Unionists have nurtured the Ulster Division's blood sacrifice on the Somme. It is part of their narrative. History has been crueller to the nationalists who died in the war. Lost in the melee, their deaths were seen as individual acts rather than a collective sacrifice for a common cause. And crueller still, their own people - stunned by the aftermath of the Rising - shunned them.

Private Arthur Baxter, writing of an Irish comrade, said: "When he had his leave from France, he daren't go home, you know. There was a place in London where the like of him went. He told us he'd be killed if he went home, being in the British Army, you see."

The new Ireland that rose from the ashes of Easter 1916 wrote these soldiers out of history. Only in recent years has there been a coming to terms with their lives and loss.

Many Irishmen on the front had torn loyalties. Wearing a British uniform, their cause was Irish home rule. Among them was the poet Francis Ledwidge, who died in Passchendaele. His lament for Thomas MacDonagh is one of the most powerful poems of the Rising. "He shall not hear the bittern cry/in the wild sky, where he is lain."

Like the Rising commemoration, it is important that the Somme anniversary is treated with respect and marked with dignity. It must be used as an opportunity for healing rather than further division.
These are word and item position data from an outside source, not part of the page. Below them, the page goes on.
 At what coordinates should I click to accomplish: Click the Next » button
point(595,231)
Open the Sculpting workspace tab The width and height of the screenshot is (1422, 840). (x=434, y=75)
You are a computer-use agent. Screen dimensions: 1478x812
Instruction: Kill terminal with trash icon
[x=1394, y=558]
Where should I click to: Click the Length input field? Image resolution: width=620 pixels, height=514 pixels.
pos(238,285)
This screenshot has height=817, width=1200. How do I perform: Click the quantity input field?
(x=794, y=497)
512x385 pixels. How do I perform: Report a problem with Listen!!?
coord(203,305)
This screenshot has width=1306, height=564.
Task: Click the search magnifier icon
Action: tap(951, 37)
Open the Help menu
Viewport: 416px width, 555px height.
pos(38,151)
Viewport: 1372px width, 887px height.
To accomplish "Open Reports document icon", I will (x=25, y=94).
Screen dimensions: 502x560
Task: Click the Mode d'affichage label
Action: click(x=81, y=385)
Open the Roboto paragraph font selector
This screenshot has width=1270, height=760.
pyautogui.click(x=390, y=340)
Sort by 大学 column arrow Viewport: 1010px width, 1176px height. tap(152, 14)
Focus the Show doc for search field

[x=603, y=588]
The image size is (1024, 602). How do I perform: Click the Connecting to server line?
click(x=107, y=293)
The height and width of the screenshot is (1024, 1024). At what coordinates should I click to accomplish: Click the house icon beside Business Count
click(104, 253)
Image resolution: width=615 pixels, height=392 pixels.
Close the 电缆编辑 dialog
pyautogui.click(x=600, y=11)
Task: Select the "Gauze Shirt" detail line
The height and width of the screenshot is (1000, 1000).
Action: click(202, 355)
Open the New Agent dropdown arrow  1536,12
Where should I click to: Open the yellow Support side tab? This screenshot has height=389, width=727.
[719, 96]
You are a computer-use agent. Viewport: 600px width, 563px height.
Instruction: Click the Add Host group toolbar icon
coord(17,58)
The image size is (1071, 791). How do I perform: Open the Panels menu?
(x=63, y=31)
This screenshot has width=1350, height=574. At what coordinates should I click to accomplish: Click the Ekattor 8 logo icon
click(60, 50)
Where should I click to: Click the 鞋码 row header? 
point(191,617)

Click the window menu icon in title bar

In that context, the decision by deputy first minister Martin McGuinness to accept an invitation to visit Flanders and the Somme next week is a welcome one.

For too long we have been trapped by history, this visit represents an opportunity to be liberated by it; to reach an understanding of the enormity of the Somme and its impact on the lives of those who fought and died there, those who survived, and their families.

At a most basic human level the Somme is a story of loss and man's inhumanity to man. On the first day 19,240 allied forces soldiers died, and more than 35,000 were wounded; 141 days later more than a million allied and German troops had been injured, and over 300,000 lay dead.

But at another level the Somme is part of our common history - unionist and nationalist, loyalist and republican, militarist and pacifist. By understanding the past, we gain insights that give us a better understanding of today. If we are to take full advantage of that, we need leaders who are brave enough to take risks and who are willing to face up to the past.

The Queen demonstrated that eloquently during her historic visit to the Republic. In the Garden of Remembrance she set the bar high when she had reason enough to demure. Her own family has faced tragedy in Ireland. Mr McGuiness too has reason enough to turn the other way. That he has taken the more difficult course is to his credit.

In conclusion, I'd like to leave you with the words of a private who fought at the Somme. Arthur Wrench wrote these words in November 1916. "Coming through Mailly, I saw a wounded kilty of the Argylls walking arm in arm with a wounded German and passing the coffee stall there. One man ran out with a cup of coffee which he handed to the Argyll. He in turn handed it to his stricken companion after which they limped on their way together, smiling. Enemies an hour ago, but friends in their common troubles. After all, this war is not a personal affair, else there would be no war."

"Friends in common troubles." I can think of no better description of us today.